These two pictures appear to be in the neighborhood where my family lived when I was born. The house where we lived was #2, #3 is shown below, and #1 is apparently a sail making company — or was.
I remember looking down through the bannisters on the landing, but we left Florida when I was three, so I don’t think my scant memories can count for much.
I found the address in a packet of letters from my father which my grandfather had saved. It came to me on my grandfather’s death. The letters are of course mostly in French, so between the weakness of my French, the casual language, and the handwriting, they’re difficult to decipher.
I remember, though, that I gave up quickly when I received them because I didn’t like the picture they painted of my father. I read more of them once I had looked up the address, and I still don’t like it. If the letters are to be believed, my father was a spoiled frat boy.
An articulate, even a charming spoiled frat boy, but still… The letters span a period of just a few years, when he would have been 20 to 24 or 25. I don’t know why these are all the letters I have. My father had eloped with my mother and quickly become a father while still a student. He was clearly not capable of supporting his family and perhaps I should cut him some slack as I read them. What must it have been like for a child of privilege like him to find himself living so far from luxury? Perhaps he deserves some kudos simply for staying and trying to take care of his wife and children, in the face of what appear to have been a fair number of “I told you so” letters from his parents.
His letters tend to focus on how tired he is from working, how little money he makes, how hard it is to ride the bus to Ringling College from his humble residence, how unhappy he is that my mother was working when he became unemployed (no explanation of the reason for that), how difficult it is to manage without a car… The level of scorn for the town, the house where he lives, and the difficulty of his life is striking.
There are some passages about projects for school and the occasional mention of the kids (me and my brother), but there is a lot of whining, a lot of hinting for money, outright asking for it — even an announcement in the one letter in English that he has simply taken some from his father’s account. Perhaps that letter is in English so that his mother couldn’t read it.
My father died when I was six years old. I have very few memories of him, and really those memories have become memories of memories by now. I have photos of him, a handsome man lounging at the center of cheerful groups, a boy in idyllic settings with extended family. He looks as though he has a wonderful life ahead of him — and perhaps he would have, had he not died at the age of 28.
By the time of his death, he was a lieutenant in the Air Force, a radio operator. There are a lot of things I don’t know about him — why he changed schools from the University of Chicago to Ringling College, why he didn’t finish school, why he joined the military, why the well-to-do parents of the couple didn’t help them (unless perhaps they did, and the help they offered wasn’t appreciated by my father).
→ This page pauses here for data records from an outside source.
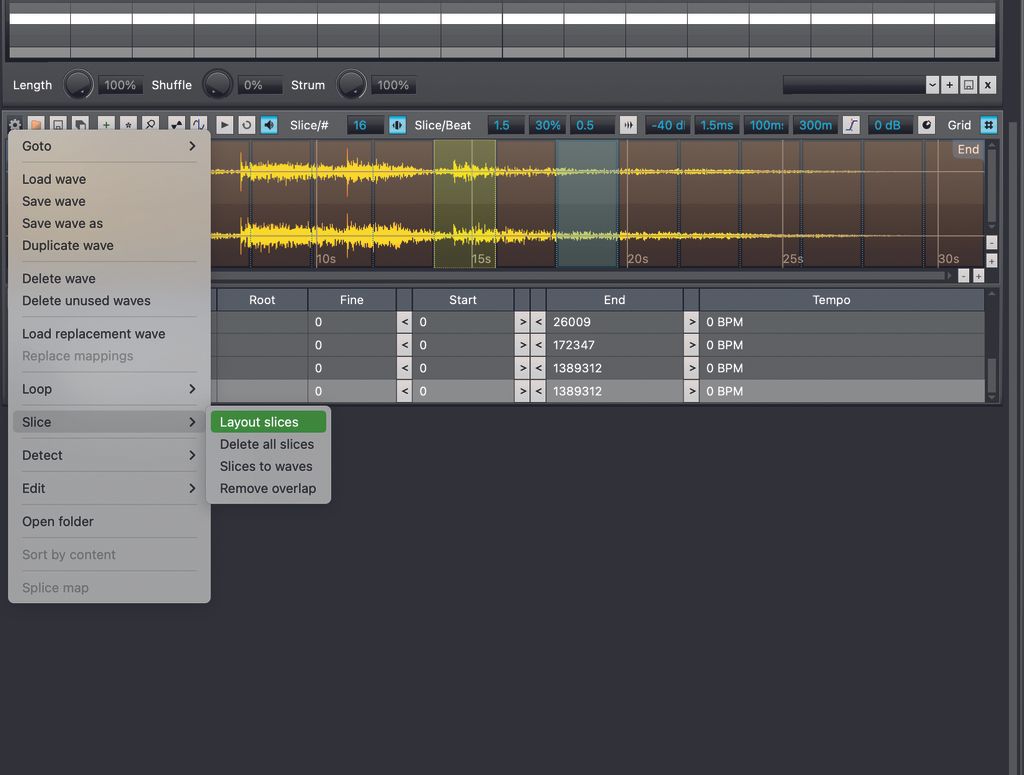Open the gear settings menu icon
Viewport: 1024px width, 775px height.
[x=14, y=124]
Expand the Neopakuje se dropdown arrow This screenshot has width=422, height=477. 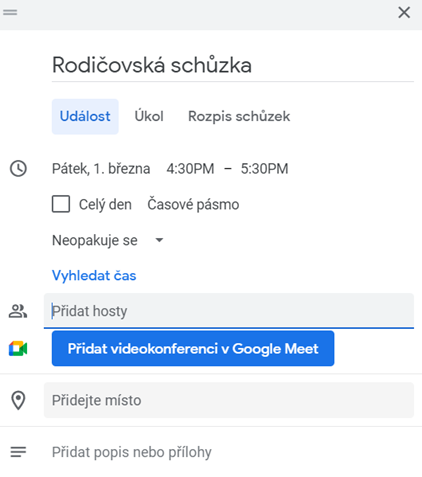(x=159, y=240)
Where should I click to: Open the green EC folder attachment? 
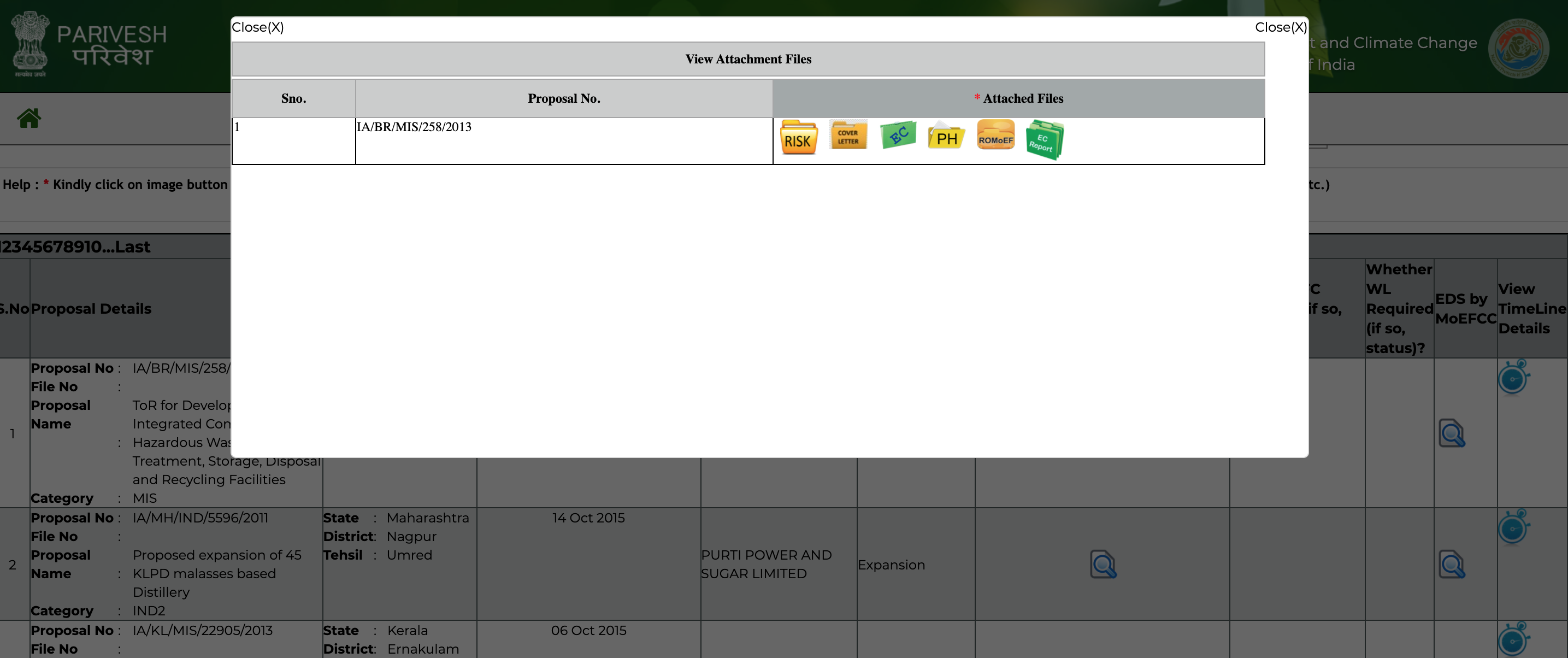[x=898, y=134]
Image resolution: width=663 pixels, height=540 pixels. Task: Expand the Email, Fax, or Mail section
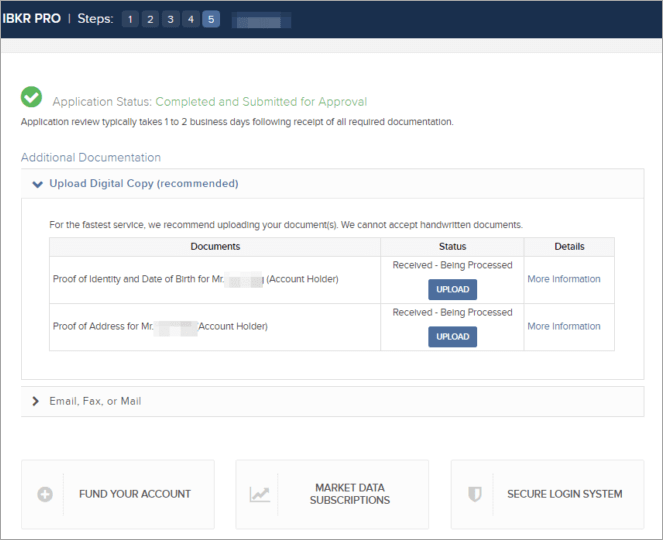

Maybe the letters just show a tumultuous, rebellious time in his life, and he was growing out of it by the time he died.
But maybe he would have been a disgruntled ne’er-do-well all his life, bitterly whining about the wrong turn he had made when he became a husband and father, the foolish choice he had made in marrying an American girl, the disappointment a Midwestern lawyer’s daughter proved in her efforts to be a wife and mother.
I’m going back to the state where I was born in a week or two. I doubt that I’ll recognize any aspect of it or have any particular response to it, but the upcoming trip has made me think about Sarasota, something I don’t suppose I have ever done before.